In a new study posted ahead of publication on the bioRxiv website, three scientists led by the Weizmann Institute of Science’s Ron Milo find that the average human male is made of 30 trillion cells and contains about 40 trillion bacteria, most of which reside in his digestive tract.
In other words, your body’s cell count is regularly poised to overtake the bacteria—and sometimes it does, depending on how recently you rid yourself of a few trillion via a bowel movement.
The ten-to-one ratio is cited everywhere, in no small part because it easily rolls off the tongue. Think pieces name-check it. Researchers dutifully cite it. And news outlets including National Geographic often use the factoid to introduce the magnitude of the microbiome, the world of microbes that call us home.
But where did this number come from?
In 2010, researchers Moselio Schaechter and Stanley Maloy dove into the thicket of academic citations behind the stat, ultimately finding that many pointed to an influential 1977 review by preeminent microbiologist Dwayne Savage. Savage’s reputation as a stickler spoke for itself, leaving few to question what Savage himself said only “may” be true.
Savage derived it by combining a good-faith guesstimate by researcher and noted eccentric T.D. Luckey with a textbook’s reasonable, but unsupported human cell count.
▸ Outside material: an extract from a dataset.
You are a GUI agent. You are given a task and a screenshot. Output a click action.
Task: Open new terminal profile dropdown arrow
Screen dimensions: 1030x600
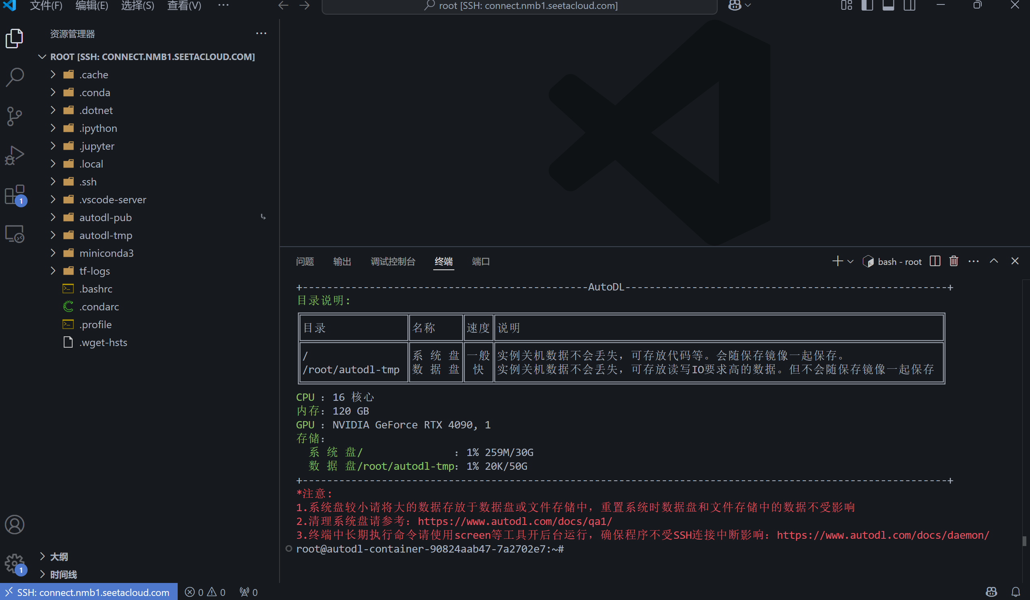point(851,262)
Since the 1970s, scientists have been gazing upon Savage’s sketch as if it were a true-to-life portrait.
“The story of the ten-to-one ratio has all the characteristics of an academic urban legend,” says Ole Bjørn Rekdal of Bergen University College, who has studied how knee-jerk citations can propagate plausible but unsubstantiated academic claims.
“A very large number of authors have disregarded the principle of consulting primary sources,” he adds, “and of checking the reliability of the knowledge they pass on to their readers.”
To rebuild Luckey’s shaky bacterial estimate, Milo and colleagues lavished particular attention on the volume of the average male colon—409 milliliters, to be exact—and how many bacteria reside in a gram of feces. And the team’s human cell count, which more or less jibes with one of the best-ever estimates, cleverly takes advantage of the fact that, by count, we’re mostly red blood cells.
But as you might imagine, this study, not even yet reviewed by other scientists, hardly closes the book on the ratio. It’s notoriously tricky to count human cells. What’s more, the estimate rests on average bacterial counts that are bound to fluctuate from person to person.
“Once you’re in the billions [of bacteria], does it really matter?” says Carolyn Hovde Bohach, a microbiologist at the University of Idaho. “I don’t know.”
In fact, there’s an argument to be made that the ratio ought to be dethroned by more useful substitutes. What about, say, comparing the number of unique genes in our microbiome to humans’ ~20,000 genes? (By the way: global estimates of this ratio have ranged from about 150-to-1 to nearly 500-to-1, though geneticist Julien Tap pegs it at a more modest 30-to-1, based on the microbiome’s most dominant species.)
Regardless of the exact numbers, the microbiome remains a vital, underrated contributor to human health. It’s not as if our bacterial tenants are now one-tenth of their former importance.
“It’s really easy to forget that we live in a microbial world,” says Bohach. “They’re emperors of our planet.”